Differential regulation of multiple gap junction transcripts and proteins during rat liver regeneration.

Abstract

The mRNA and protein expression of alpha 1 (connexin 43), beta 1 (connexin 32), and beta 2 (connexin 26) gap junction genes were examined in the regenerating rat liver after 70% partial hepatectomy (PH). Expression of beta 1 and beta 2 steady-state mRNA levels changed minimally until 12 h after PH when both transcripts decreased to approximately 15% of baseline values. A similar decrease in assembled connexin levels was detected by immunoblot and indirect immunofluorescence at 18 h after PH. Both transcripts simultaneously increased between 24 and 42 h and again rapidly decreased by 48 h post-PH. beta 1 and beta 2 assembled gap junction protein expression increased at 48 h post-PH and rapidly decreased by 56 h.
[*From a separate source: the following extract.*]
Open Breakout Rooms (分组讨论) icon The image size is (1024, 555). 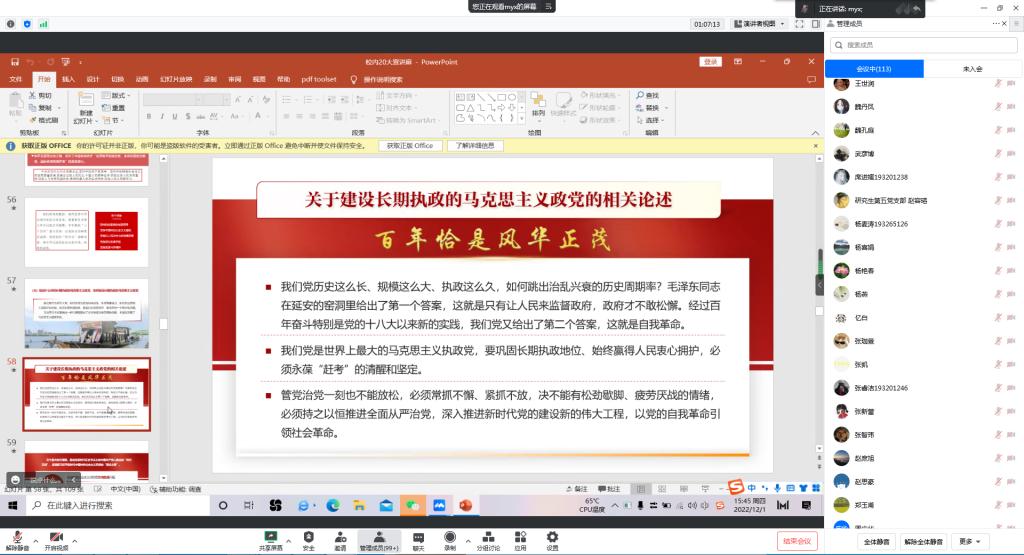(487, 537)
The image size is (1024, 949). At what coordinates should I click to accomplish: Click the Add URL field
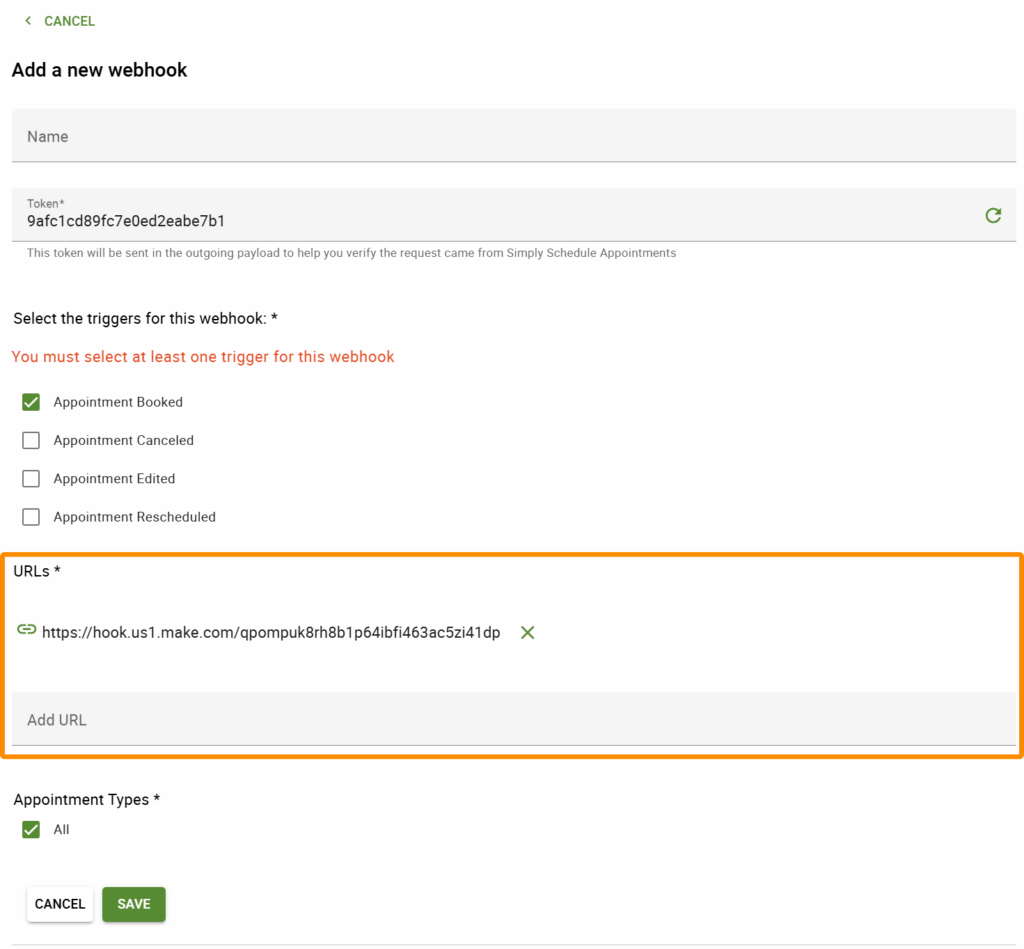[x=300, y=719]
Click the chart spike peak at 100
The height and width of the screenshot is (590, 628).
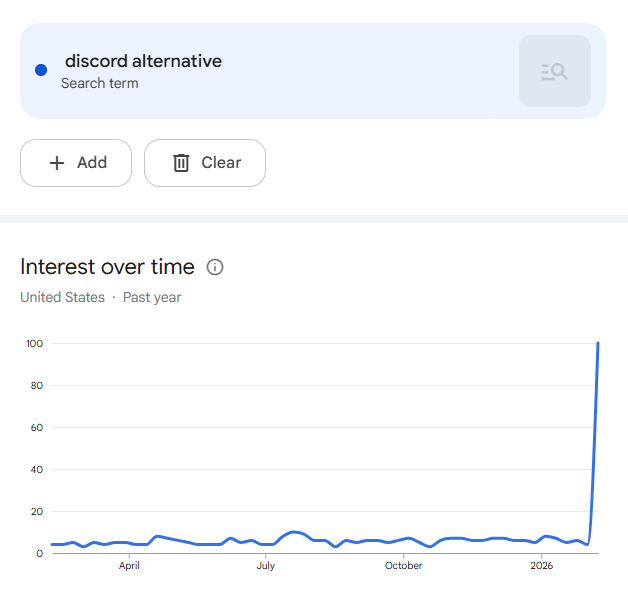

By 72 to 84 h post-PH, beta 1 and beta 2 mRNA and assembled protein expression returned to near baseline levels and were maintained. Interestingly, inhibition of protein synthesis with cycloheximide completely inhibited disappearance of the beta 2 transcript, in contrast to beta 1 mRNA which was unaffected. Nuclear run-on assays showed no change in transcriptional rates for either gene during the regenerative period. However, both beta 1 and beta 2 transcripts exhibited significantly decreased mRNA half-lives at 12 h post-PH (3.8 and 3.7 h, respectively) relative to those at 0 h (10.9 and 6.1 h, respectively). Surprisingly, although the transcriptional rate for alpha 1 was similar to that observed for beta 2, no alpha 1 transcripts were detectable by northern or RNase protection analysis. The results suggest that in the regenerating rat liver, beta 1 and beta 2 gap junction genes are not regulated at the transcriptional level. Rather, the cyclical modulation of their steady-state transcripts is regulated primarily by posttranscriptional events of which mRNA stability is at least one critical factor in the control process.